Re: Re: [PATCH 3/4] builtin/clone.c: recognize fetch.serverOption configuration

Patrick Steinhardt <ps@xxxxxx> · Thu, 5 Sep 2024 13:05:15 +0200

On Wed, Sep 04, 2024 at 03:49:28PM +0800, Xing Xin wrote:
> At 2024-09-03 18:09:45, "Patrick Steinhardt" <ps@xxxxxx> wrote:
> >On Mon, Sep 02, 2024 at 12:13:55PM +0000, Xing Xin via GitGitGadget wrote:
> >> diff --git a/Documentation/git-clone.txt b/Documentation/git-clone.txt
> >> index 8e925db7e9c..105645ed685 100644
> >> --- a/Documentation/git-clone.txt
> >> +++ b/Documentation/git-clone.txt
> >> @@ -149,6 +149,9 @@ objects from the source repository into a pack in the cloned repository.
> >>  	unknown ones, is server-specific.
> >>  	When multiple ++--server-option=++__<option>__ are given, they are all
> >>  	sent to the other side in the order listed on the command line.
> >> +	When no ++--server-option=++__<option>__ is given from the command
> >> +	line, the values of configuration variable `fetch.serverOption`
> >> +	are used instead.
> >>  
> >>  `-n`::
> >>  `--no-checkout`::
> >
> >I'm not a 100% sure, but I don't think that `fetch.*` configs typically
> >impact git-clone(1). So this here is a tad surprising to me.
> >
> >It makes me wonder whether it is actually sensible to implement this as
> >part of the `fetch` namespace in the first place. I'm not yet quite sure
> >where this whole series slots in, that is why one would want to set up
> >default server options in the first place. So what I'm wondering right
> >now is whether the server options are something that you want to apply
> >globally for all remotes, or whether you'd rather want to set them up
> >per remote.
> 
> Sorry for not explaining our use case clearly. We have several internal
> repositories configured with numerous CI tasks, each requiring code
> preparation (sometimes via clone, sometimes via fetch). These CI tasks
> are ususally triggered by post-receive hook, so the concurrent tasks are
> actually fetching the same copy of code.
> 
> On git server, we want to deploy a special pack-objects-hook to mitigate
> the performance impacts caused by these CI tasks (so the packfile
> produced by git-pack-objects can be reused).  Since not all clone/fetch
> operations can benefit from this caching mechanism (e.g. pulls from
> users' dev environment), we need the client to pass a special identifier
> to inform the server whether caching support should be enabled for that
> clone/fetch. Clearly, using server options is a good choice.
> 
> To achieve our design, we need to add two patch series to git:
> 
> 1. Support injecting server options to identify environments via
>    configuration, because adding the --server-option parameter would
>    require too many script modifications, making it difficult to deploy.
>    This is what this patch series does.
> 2. Git server should pass the received server options as environment
>    variables (similar to push options) to the pack-objects-hook.

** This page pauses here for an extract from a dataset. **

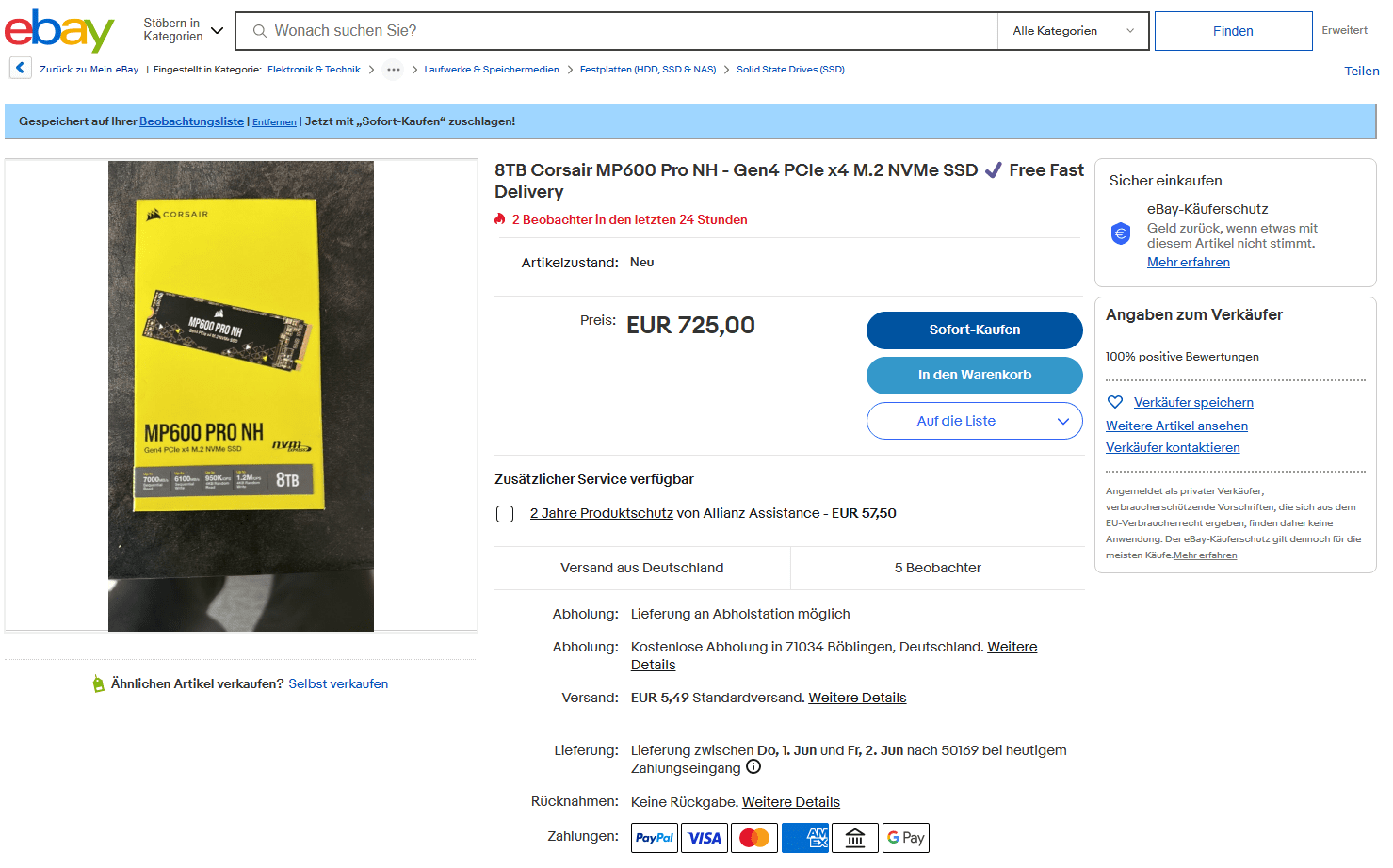Open the Alle Kategorien dropdown
The image size is (1393, 868).
pos(1073,31)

When you talk about client, do you mean that the actual users will have
to configure this? That sounds somewhat unmaintainable on your side from
the surface. I guess I ain't got enough knowledge around the environment
you operate in though, so I probably shouldn't judge.

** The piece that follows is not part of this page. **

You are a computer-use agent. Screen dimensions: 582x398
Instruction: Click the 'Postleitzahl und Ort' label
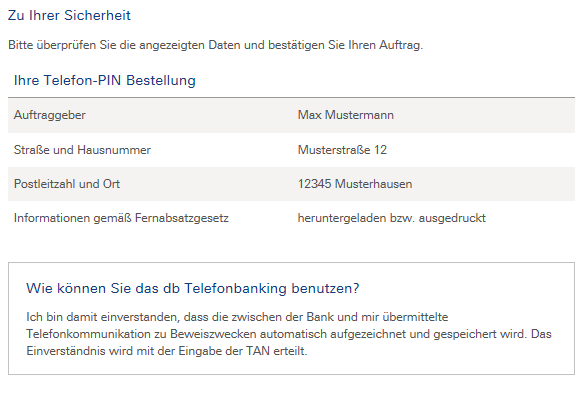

> >In the latter case I could see that it may make sense to instead make
> >this `remote.<name>.serverOption`. This would also remove the unclean
> 
> I named the new configuration `fetch.serverOption` mainly to follow the
> `push.pushOption` pattern.  Since which server options to support is
> actually server-specific, using `remote.<name>.serverOption` is a good
> idea for git-fetch. However, how should we design the configuration for
> git-ls-remote or git-clone, if we wanna provide all of them with a
> default list of server options to send?

As mentioned in another reply, I think that putting this into the remote
configuration "remote.*.serverOption" might be a better solution, as it
also brings you the ability to set this per remote by default.

Patrick